=== WHAT IS REQUIRED ===
The entries below must be restated word for word.

Top of EXERCISE MATERIAL

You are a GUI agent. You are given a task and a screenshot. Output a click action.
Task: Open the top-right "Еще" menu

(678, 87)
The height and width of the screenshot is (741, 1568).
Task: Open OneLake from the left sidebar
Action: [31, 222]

Bottom of EXERCISE MATERIAL

=== OUTPUT OF THE TASK ===
You are a GUI agent. You are given a task and a screenshot. Output a click action.
Task: Open the top-right "Еще" menu

(678, 87)
The height and width of the screenshot is (741, 1568).
Task: Open OneLake from the left sidebar
Action: [31, 222]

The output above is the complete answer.